Reproduce the rows word for word, from the line with "Click the blue event header banner" up to and including the line with "will (x=509, y=308).".

-- start Available records --

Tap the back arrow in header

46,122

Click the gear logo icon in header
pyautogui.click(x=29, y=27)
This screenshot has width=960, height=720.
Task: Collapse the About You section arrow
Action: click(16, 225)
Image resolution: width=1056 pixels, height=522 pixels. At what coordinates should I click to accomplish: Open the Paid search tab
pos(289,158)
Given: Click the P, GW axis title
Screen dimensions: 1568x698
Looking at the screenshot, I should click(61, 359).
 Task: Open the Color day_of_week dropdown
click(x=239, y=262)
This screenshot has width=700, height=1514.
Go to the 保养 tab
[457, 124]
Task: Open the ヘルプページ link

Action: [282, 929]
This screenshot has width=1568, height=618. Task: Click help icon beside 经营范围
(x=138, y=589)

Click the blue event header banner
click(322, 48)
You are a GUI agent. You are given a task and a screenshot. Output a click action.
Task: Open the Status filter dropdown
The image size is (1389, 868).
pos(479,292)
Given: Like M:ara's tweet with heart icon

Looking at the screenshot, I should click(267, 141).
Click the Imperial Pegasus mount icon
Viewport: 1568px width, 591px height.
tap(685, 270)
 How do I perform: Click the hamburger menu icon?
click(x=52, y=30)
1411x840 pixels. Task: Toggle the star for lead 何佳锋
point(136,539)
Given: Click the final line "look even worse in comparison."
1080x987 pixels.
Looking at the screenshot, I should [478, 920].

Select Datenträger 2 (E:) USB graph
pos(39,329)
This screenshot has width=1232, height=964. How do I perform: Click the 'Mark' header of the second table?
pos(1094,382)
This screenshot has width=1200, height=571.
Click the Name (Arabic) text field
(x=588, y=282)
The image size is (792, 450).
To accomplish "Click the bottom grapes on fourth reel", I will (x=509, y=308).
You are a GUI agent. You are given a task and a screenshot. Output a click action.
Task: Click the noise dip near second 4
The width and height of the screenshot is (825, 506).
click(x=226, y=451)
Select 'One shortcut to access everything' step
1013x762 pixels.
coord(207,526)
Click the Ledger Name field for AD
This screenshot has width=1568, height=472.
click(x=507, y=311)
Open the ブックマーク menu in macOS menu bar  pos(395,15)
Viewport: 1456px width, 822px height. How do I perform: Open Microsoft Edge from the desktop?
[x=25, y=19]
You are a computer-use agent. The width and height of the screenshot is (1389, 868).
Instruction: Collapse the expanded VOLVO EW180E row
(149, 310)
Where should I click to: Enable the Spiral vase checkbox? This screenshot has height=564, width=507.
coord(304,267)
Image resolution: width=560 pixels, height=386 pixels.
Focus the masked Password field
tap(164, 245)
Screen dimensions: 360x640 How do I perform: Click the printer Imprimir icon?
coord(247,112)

-- end Available records --

Worked solution ▸
Click the blue event header banner
click(322, 48)
You are a GUI agent. You are given a task and a screenshot. Output a click action.
Task: Open the Status filter dropdown
The image size is (1389, 868).
pos(479,292)
Given: Like M:ara's tweet with heart icon

Looking at the screenshot, I should click(267, 141).
Click the Imperial Pegasus mount icon
Viewport: 1568px width, 591px height.
tap(685, 270)
 How do I perform: Click the hamburger menu icon?
click(x=52, y=30)
1411x840 pixels. Task: Toggle the star for lead 何佳锋
point(136,539)
Given: Click the final line "look even worse in comparison."
1080x987 pixels.
Looking at the screenshot, I should [478, 920].

Select Datenträger 2 (E:) USB graph
pos(39,329)
This screenshot has width=1232, height=964. How do I perform: Click the 'Mark' header of the second table?
pos(1094,382)
This screenshot has width=1200, height=571.
Click the Name (Arabic) text field
(x=588, y=282)
The image size is (792, 450).
To accomplish "Click the bottom grapes on fourth reel", I will (x=509, y=308).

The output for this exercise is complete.